Excerpts from a dataset
=== Section Start ===

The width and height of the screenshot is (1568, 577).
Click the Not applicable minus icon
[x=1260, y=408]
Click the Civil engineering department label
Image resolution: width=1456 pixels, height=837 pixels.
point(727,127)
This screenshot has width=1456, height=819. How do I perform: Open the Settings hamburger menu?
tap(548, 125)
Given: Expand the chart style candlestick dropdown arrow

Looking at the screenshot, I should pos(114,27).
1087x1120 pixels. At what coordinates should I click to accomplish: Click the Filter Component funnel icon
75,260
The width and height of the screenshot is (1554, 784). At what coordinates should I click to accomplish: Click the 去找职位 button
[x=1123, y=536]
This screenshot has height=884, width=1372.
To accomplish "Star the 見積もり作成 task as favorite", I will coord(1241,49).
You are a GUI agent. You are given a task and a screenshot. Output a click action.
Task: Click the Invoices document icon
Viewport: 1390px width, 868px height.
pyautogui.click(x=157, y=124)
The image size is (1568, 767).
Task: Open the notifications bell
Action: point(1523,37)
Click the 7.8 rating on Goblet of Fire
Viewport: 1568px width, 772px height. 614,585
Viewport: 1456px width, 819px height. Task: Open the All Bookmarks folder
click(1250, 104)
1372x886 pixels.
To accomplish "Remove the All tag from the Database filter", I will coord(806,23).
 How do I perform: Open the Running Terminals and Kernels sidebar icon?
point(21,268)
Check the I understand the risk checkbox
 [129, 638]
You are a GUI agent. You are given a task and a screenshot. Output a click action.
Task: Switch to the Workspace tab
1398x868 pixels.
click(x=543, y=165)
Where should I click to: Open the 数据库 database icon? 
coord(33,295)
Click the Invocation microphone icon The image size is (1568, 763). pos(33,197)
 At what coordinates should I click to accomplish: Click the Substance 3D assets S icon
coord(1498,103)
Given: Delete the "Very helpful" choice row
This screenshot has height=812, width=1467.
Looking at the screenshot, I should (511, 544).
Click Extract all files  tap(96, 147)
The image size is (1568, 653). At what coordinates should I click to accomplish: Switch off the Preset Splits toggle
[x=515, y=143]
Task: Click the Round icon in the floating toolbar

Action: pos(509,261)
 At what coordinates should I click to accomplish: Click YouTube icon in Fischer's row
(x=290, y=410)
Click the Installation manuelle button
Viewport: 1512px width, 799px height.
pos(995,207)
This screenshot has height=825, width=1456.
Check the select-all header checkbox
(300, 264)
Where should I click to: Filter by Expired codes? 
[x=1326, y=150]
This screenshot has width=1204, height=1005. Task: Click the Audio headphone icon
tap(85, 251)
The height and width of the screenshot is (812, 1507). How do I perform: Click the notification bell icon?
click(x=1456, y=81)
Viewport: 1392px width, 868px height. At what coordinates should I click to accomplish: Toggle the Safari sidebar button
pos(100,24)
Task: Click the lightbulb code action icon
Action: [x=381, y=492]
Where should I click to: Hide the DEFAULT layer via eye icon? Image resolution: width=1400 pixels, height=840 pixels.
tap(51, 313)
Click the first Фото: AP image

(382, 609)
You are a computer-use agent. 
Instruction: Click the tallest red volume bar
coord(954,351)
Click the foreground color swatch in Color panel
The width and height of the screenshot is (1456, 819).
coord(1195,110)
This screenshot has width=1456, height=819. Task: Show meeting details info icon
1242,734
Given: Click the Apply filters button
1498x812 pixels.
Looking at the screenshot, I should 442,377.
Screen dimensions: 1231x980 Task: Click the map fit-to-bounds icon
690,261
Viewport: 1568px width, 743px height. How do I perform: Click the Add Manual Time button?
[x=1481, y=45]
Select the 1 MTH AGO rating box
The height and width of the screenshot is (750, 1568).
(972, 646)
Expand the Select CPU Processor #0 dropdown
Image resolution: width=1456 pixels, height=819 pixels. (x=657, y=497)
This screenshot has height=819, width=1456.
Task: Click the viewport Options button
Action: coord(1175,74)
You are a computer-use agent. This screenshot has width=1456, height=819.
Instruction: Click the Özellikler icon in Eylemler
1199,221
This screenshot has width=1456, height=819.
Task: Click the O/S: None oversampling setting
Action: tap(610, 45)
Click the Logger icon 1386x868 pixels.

=== Section End ===

**TASK DESCRIPTION**
All the records, as written, must be given again.

**YOUR RESPONSE**
The width and height of the screenshot is (1568, 577).
Click the Not applicable minus icon
[x=1260, y=408]
Click the Civil engineering department label
Image resolution: width=1456 pixels, height=837 pixels.
point(727,127)
This screenshot has width=1456, height=819. How do I perform: Open the Settings hamburger menu?
tap(548, 125)
Given: Expand the chart style candlestick dropdown arrow

Looking at the screenshot, I should pos(114,27).
1087x1120 pixels. At what coordinates should I click to accomplish: Click the Filter Component funnel icon
75,260
The width and height of the screenshot is (1554, 784). At what coordinates should I click to accomplish: Click the 去找职位 button
[x=1123, y=536]
This screenshot has height=884, width=1372.
To accomplish "Star the 見積もり作成 task as favorite", I will coord(1241,49).
You are a GUI agent. You are given a task and a screenshot. Output a click action.
Task: Click the Invoices document icon
Viewport: 1390px width, 868px height.
pyautogui.click(x=157, y=124)
The image size is (1568, 767).
Task: Open the notifications bell
Action: point(1523,37)
Click the 7.8 rating on Goblet of Fire
Viewport: 1568px width, 772px height. 614,585
Viewport: 1456px width, 819px height. Task: Open the All Bookmarks folder
click(1250, 104)
1372x886 pixels.
To accomplish "Remove the All tag from the Database filter", I will coord(806,23).
 How do I perform: Open the Running Terminals and Kernels sidebar icon?
point(21,268)
Check the I understand the risk checkbox
 [129, 638]
You are a GUI agent. You are given a task and a screenshot. Output a click action.
Task: Switch to the Workspace tab
1398x868 pixels.
click(x=543, y=165)
Where should I click to: Open the 数据库 database icon? 
coord(33,295)
Click the Invocation microphone icon The image size is (1568, 763). pos(33,197)
 At what coordinates should I click to accomplish: Click the Substance 3D assets S icon
coord(1498,103)
Given: Delete the "Very helpful" choice row
This screenshot has height=812, width=1467.
Looking at the screenshot, I should (511, 544).
Click Extract all files  tap(96, 147)
The image size is (1568, 653). At what coordinates should I click to accomplish: Switch off the Preset Splits toggle
[x=515, y=143]
Task: Click the Round icon in the floating toolbar

Action: pos(509,261)
 At what coordinates should I click to accomplish: Click YouTube icon in Fischer's row
(x=290, y=410)
Click the Installation manuelle button
Viewport: 1512px width, 799px height.
pos(995,207)
This screenshot has height=825, width=1456.
Check the select-all header checkbox
(300, 264)
Where should I click to: Filter by Expired codes? 
[x=1326, y=150]
This screenshot has width=1204, height=1005. Task: Click the Audio headphone icon
tap(85, 251)
The height and width of the screenshot is (812, 1507). How do I perform: Click the notification bell icon?
click(x=1456, y=81)
Viewport: 1392px width, 868px height. At what coordinates should I click to accomplish: Toggle the Safari sidebar button
pos(100,24)
Task: Click the lightbulb code action icon
Action: [x=381, y=492]
Where should I click to: Hide the DEFAULT layer via eye icon? Image resolution: width=1400 pixels, height=840 pixels.
tap(51, 313)
Click the first Фото: AP image

(382, 609)
You are a computer-use agent. 
Instruction: Click the tallest red volume bar
coord(954,351)
Click the foreground color swatch in Color panel
The width and height of the screenshot is (1456, 819).
coord(1195,110)
This screenshot has width=1456, height=819. Task: Show meeting details info icon
1242,734
Given: Click the Apply filters button
1498x812 pixels.
Looking at the screenshot, I should 442,377.
Screen dimensions: 1231x980 Task: Click the map fit-to-bounds icon
690,261
Viewport: 1568px width, 743px height. How do I perform: Click the Add Manual Time button?
[x=1481, y=45]
Select the 1 MTH AGO rating box
The height and width of the screenshot is (750, 1568).
(972, 646)
Expand the Select CPU Processor #0 dropdown
Image resolution: width=1456 pixels, height=819 pixels. (x=657, y=497)
This screenshot has height=819, width=1456.
Task: Click the viewport Options button
Action: coord(1175,74)
You are a computer-use agent. This screenshot has width=1456, height=819.
Instruction: Click the Özellikler icon in Eylemler
1199,221
This screenshot has width=1456, height=819.
Task: Click the O/S: None oversampling setting
Action: tap(610, 45)
Click the Logger icon 1386x868 pixels.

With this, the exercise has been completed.